§ **Requirement**: All lines from the one holding "This screenshot has width=841, height=362." through the last line of the entries below must be transcribed exactly, and no others. Pictures do not go in.

=== Given data ===

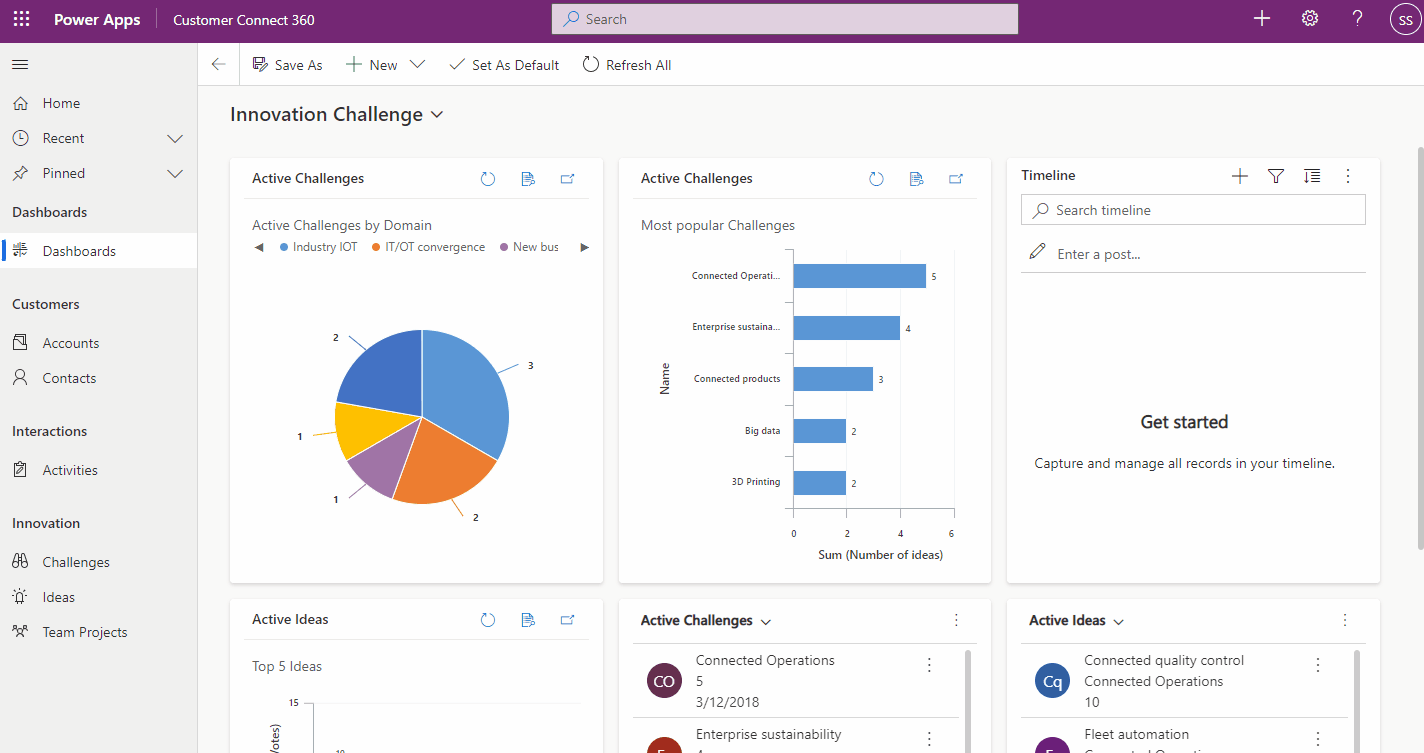Collapse the site map with the hamburger icon

[x=19, y=64]
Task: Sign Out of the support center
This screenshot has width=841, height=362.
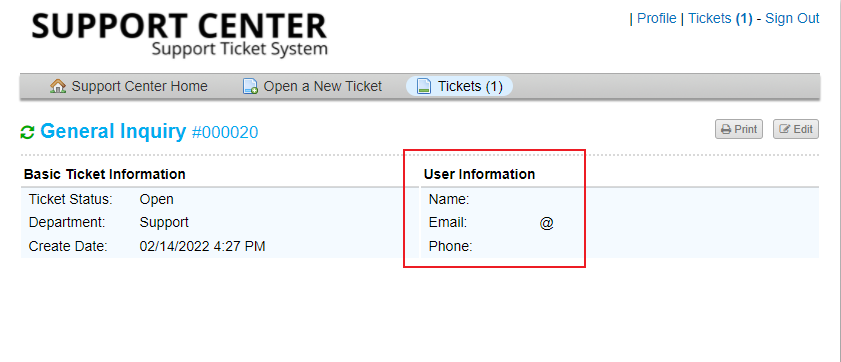Action: point(792,18)

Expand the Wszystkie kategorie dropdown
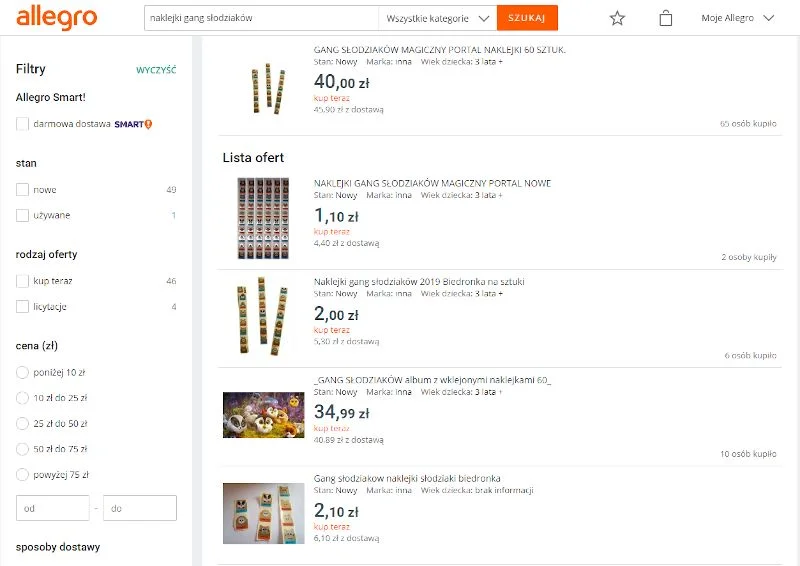pyautogui.click(x=437, y=18)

===

§ **Output**:
This screenshot has width=841, height=362.
Action: point(792,18)

Expand the Wszystkie kategorie dropdown
pyautogui.click(x=437, y=18)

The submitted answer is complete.